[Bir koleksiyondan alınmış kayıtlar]
#####
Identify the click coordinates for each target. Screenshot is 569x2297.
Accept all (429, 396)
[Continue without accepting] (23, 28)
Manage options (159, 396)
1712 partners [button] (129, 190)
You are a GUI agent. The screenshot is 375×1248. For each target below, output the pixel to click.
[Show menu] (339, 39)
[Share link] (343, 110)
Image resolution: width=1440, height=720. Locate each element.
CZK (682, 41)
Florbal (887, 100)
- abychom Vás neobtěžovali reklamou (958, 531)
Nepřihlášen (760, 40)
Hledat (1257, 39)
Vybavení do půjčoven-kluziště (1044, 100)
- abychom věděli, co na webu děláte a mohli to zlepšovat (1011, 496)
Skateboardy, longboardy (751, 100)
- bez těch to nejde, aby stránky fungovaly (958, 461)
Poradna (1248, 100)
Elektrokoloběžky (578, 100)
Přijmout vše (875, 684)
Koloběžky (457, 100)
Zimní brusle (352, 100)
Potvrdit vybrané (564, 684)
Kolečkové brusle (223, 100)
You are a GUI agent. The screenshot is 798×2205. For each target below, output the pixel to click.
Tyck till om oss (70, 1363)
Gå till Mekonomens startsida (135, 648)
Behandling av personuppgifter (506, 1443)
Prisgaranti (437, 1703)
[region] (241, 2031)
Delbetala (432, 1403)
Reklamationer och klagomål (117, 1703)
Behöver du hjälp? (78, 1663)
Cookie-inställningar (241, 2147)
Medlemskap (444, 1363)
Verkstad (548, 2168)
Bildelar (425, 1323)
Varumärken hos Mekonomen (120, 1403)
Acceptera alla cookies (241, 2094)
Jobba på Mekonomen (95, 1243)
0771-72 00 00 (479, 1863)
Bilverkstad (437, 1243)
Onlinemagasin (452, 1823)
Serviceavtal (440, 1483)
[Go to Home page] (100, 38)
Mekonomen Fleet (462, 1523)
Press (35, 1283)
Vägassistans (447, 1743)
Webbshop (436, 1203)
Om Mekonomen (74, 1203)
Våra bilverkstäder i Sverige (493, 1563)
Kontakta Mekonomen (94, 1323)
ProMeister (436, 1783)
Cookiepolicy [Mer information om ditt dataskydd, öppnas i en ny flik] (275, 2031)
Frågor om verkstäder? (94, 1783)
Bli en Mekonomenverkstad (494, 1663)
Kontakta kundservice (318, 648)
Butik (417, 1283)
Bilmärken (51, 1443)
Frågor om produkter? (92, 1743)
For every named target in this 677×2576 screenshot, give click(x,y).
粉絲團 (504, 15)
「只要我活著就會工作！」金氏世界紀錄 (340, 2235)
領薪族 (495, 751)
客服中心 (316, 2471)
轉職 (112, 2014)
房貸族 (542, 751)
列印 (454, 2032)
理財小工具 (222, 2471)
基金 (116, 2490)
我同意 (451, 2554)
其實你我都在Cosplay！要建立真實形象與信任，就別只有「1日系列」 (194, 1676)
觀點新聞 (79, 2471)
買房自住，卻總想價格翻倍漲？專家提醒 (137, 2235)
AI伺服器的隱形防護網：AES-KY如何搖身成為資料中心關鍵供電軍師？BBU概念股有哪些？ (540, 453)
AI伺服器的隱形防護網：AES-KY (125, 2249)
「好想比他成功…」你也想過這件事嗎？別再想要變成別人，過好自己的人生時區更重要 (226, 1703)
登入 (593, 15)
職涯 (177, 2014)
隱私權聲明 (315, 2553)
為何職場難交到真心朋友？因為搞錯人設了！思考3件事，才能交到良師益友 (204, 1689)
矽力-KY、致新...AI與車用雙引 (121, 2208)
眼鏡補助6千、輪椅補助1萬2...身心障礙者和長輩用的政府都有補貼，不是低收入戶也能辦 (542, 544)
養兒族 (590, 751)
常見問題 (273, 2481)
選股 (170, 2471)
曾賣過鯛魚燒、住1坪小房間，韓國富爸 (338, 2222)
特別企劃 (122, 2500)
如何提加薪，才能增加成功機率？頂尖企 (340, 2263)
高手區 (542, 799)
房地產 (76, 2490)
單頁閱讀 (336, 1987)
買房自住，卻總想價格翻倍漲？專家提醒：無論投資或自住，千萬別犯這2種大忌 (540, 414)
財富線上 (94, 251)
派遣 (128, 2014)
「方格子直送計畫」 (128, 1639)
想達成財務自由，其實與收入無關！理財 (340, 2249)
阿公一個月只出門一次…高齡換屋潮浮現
#####
• Verilen görev
Kayıtları süzün ve "target" dizesini içeren her satırı kopyalayın.

• Tam yanıt
Identify the click coordinates for each target. Screenshot is 569x2297.
You are a GUI agent. The screenshot is 375×1248. For each target below, output the pixel to click.
You are a GUI agent. The screenshot is 798×2205. For each target below, output the pixel to click.
For every named target in this 677×2576 screenshot, give click(x,y).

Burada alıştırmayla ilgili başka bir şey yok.